Introduction to the Special Issue on Recent Advances in Asian Language Spoken Document Retrieval
暂无分享,去创建一个
This special issue on Recent Advances in Asian Language Spoken Document Retrieval of the ACM Transactions on Asian Language Information Processing is devoted to recent advances in the burgeoning field of spoken document processing of Asian languages. Rapidly increasing spoken language content from the various audio media sources such as radio, television, lectures, and telephony recordings has led to an increasing demand for more effective automatic indexing and retrieval of these relatively unstructured spoken documents. Yet, just like text documents, spoken documents can be described by attributes such as subjects, topics, and semantic concepts. As such, the vast amount of spoken documents available should be as accessible to us as are text documents. However, unlike handling text documents which are better structured, for example, with titles, headings, and paragraphs, retrieving and browsing spoken documents relies heavily on the performance of speech recognition engines, which are still far from perfect. For this special issue, we encouraged submissions that report on novel techniques for tasks such as spoken document retrieval, spoken document summarization, spoken document translation, and other related areas of research.

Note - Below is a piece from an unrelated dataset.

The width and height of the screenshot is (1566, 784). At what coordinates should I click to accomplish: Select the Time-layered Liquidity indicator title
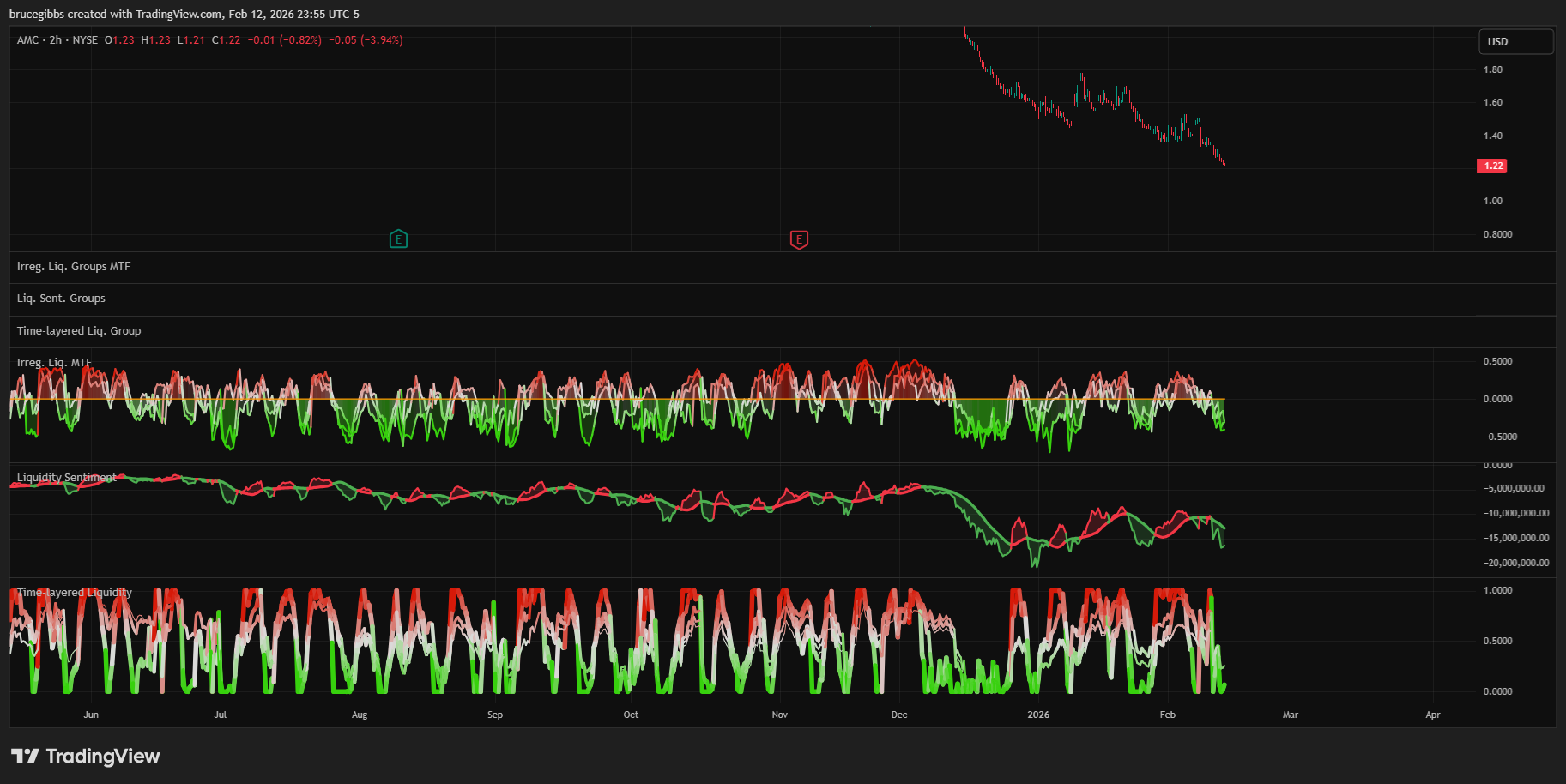75,593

Of particular interest are studies that directly address problems involving spoken Asian languages. Spoken Document Retrieval (SDR) is essentially the task of retrieving excerpts from a large collection of spoken documents based on a user’s request. SDR is the key element in many applications such as voice search, voice surveillance, voice data mining, and call center automation. As an interdisciplinary research involving automatic speech recognition, natural language processing, and information retrieval, the area of SDR has benefited much from the advances in speech and language processing as well as from the availability of large spoken databases. The valuable content in these large audio archives needs to be accessed in an effective yet practical way. This need in turn gives rise to the area of spoken document summarization, which seeks to distill salient information while removing redundant, incorrect information from spoken documents to produce user-friendly, skim-able spoken document summaries. Research problems, such as information extraction and spoken summary generation, are our main focus in the area of spoken document summarization.